Excerpted passage:
*****
Court: Division of Administrative Hearings, Florida Number: 92-003612 Visitors: 57
Petitioner: LAUREN, INC.
Respondent: DEPARTMENT OF REVENUE
Judges: STUART M. LERNER
Agency: Department of Revenue
Locations: Tallahassee, Florida
Filed: Jun. 18, 1992
Status: Closed
Recommended Order on Monday, November 23, 1992.

Latest Update: Jun. 15, 1993
Summary: Whether the tax, penalty and interest assessment issued against Petitioner as a result of Audit No. 90-19801486 should be withdrawn as requested by Petitioner.Arrangement between game machine owner and location operator was rental of tangible personal property; machine owner thus not liable for taxes.
92-3612

STATE OF FLORIDA

DIVISION OF ADMINISTRATIVE HEARINGS


LAUREN INC., )

)

Petitioner, )

)

vs. ) CASE NO. 92-3612

)

DEPARTMENT OF REVENUE, )

)

Respondent. )

)


RECOMMENDED ORDER


Pursuant to notice, a formal hearing was conducted in this case on October 6, 1992, in Tallahassee, Florida, before Stuart M. Lerner, a duly designated Hearing Officer of the Division of Administrative Hearings.


APPEARANCES


For Petitioner: Marie A. Mattox, Esquire

William A. Friedlander, Esquire 3045 Tower Court

Tallahassee, Florida 32303


For Respondent: Eric J. Taylor, Esquire

Assistant Attorney General Office of the Attorney General The Capitol, PL01

Tallahassee, Florida 32399-1050 STATEMENT OF THE ISSUE

Whether the tax, penalty and interest assessment issued against Petitioner as a result of Audit No. 90-19801486 should be withdrawn as requested by Petitioner.


PRELIMINARY STATEMENT


By letter dated November 13, 1991, Respondent provided written notice of its decision, as a result of Audit No. 90-19801486, to issue an assessment against Petitioner in the amount of $238,780.06 for taxes owed (plus penalty and interest) for Petitioner's alleged use during the audit period of real property in connection with its coin-operated machine business. Petitioner sought reconsideration. On April 21, 1992, Respondent issued its Notice of Reconsideration sustaining the assessment. Petitioner subsequently filed with Respondent a Petition for Formal Hearing. On June 18, 1992, Respondent referred the matter to the Division of Administrative Hearings for the assignment of a Hearing Officer to conduct the formal hearing Petitioner had requested.
*****
Dataset content:
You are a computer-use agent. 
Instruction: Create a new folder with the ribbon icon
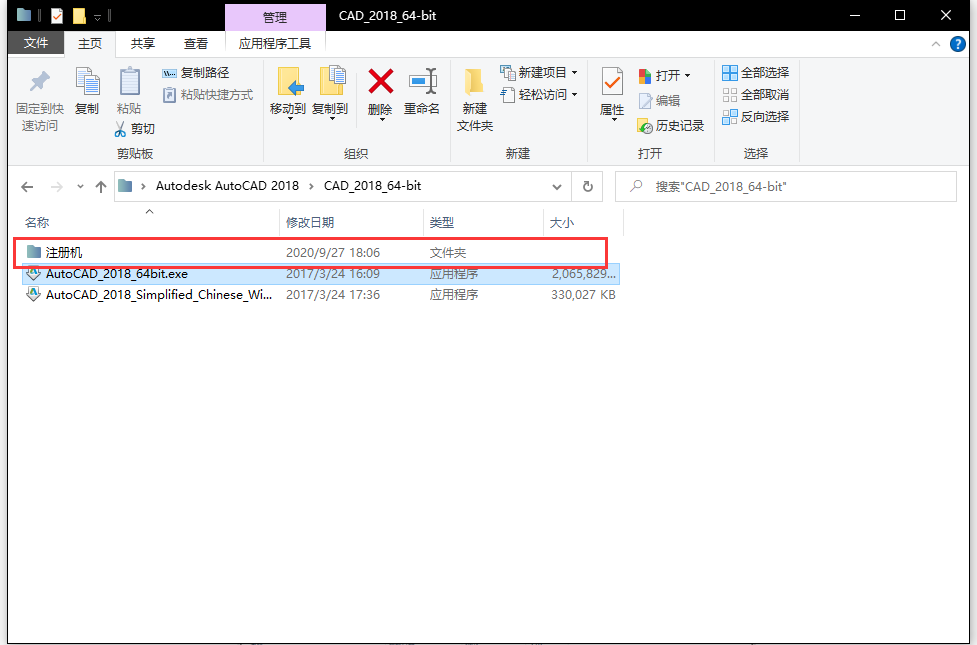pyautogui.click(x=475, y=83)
*****
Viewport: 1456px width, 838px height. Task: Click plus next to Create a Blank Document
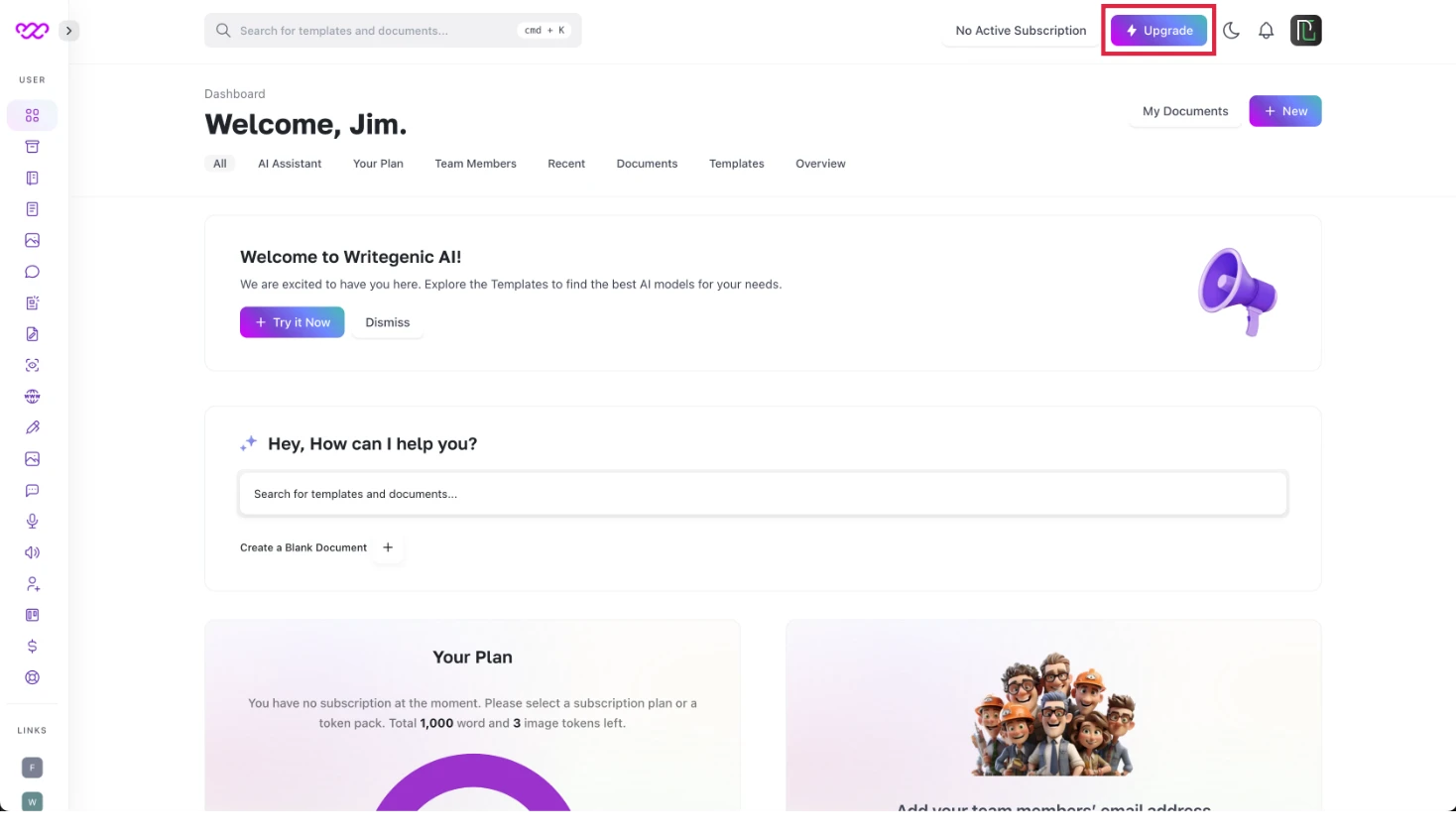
*****
Set tasks:
- A) Transcribe the part of the Lauren, Inc. recommended order that opens with the words containing "Latest Update: Jun. 15, 1993" and closes with "Petitioner, )".
- B) In the summary of the Lauren, Inc. recommended order, why was the game machine owner held not liable for the taxes?
- C) Write the next part of the Lauren, Inc. recommended order, picking up after its final sentence.

Written answers:
- A)
Latest Update: Jun. 15, 1993
Summary: Whether the tax, penalty and interest assessment issued against Petitioner as a result of Audit No. 90-19801486 should be withdrawn as requested by Petitioner.Arrangement between game machine owner and location operator was rental of tangible personal property; machine owner thus not liable for taxes.
92-3612

STATE OF FLORIDA

DIVISION OF ADMINISTRATIVE HEARINGS


LAUREN INC., )

)

Petitioner, )

- B) The arrangement between the game machine owner and the location operator was a rental of tangible personal property, so the machine owner was not liable for the taxes.

- C)
Two witnesses testified at the final hearing held in this case: Robert Mathews, Petitioner's chief executive officer during the audit period; and

Manley Lawson, a member of the Board of Directors of the Florida Amusement and Vending Association, a trade association representing the interests of those in the coin-operated machine business in this state. In addition to the testimony of these witnesses, a total of 11 exhibits were offered and received into evidence. The evidence presented was supplemented by a stipulation into which the parties had entered prior to hearing.


At the close of the evidentiary portion of the hearing on October 6, 1992, the Hearing Officer advised the parties on the record that post-hearing submittals had to be filed no later than 20 days following the Hearing Officer's receipt of the hearing transcript. The Hearing Officer received the hearing transcript on October 27, 1992.


On November 16, 1992, Respondent timely filed a proposed recommended order.

The following day, Petitioner filed its proposed recommended order. It was accompanied by a motion requesting that the Hearing Officer extend by one day the deadline for submission of proposed recommended orders. Upon consideration, Petitioner's motion for extension of time is hereby GRANTED.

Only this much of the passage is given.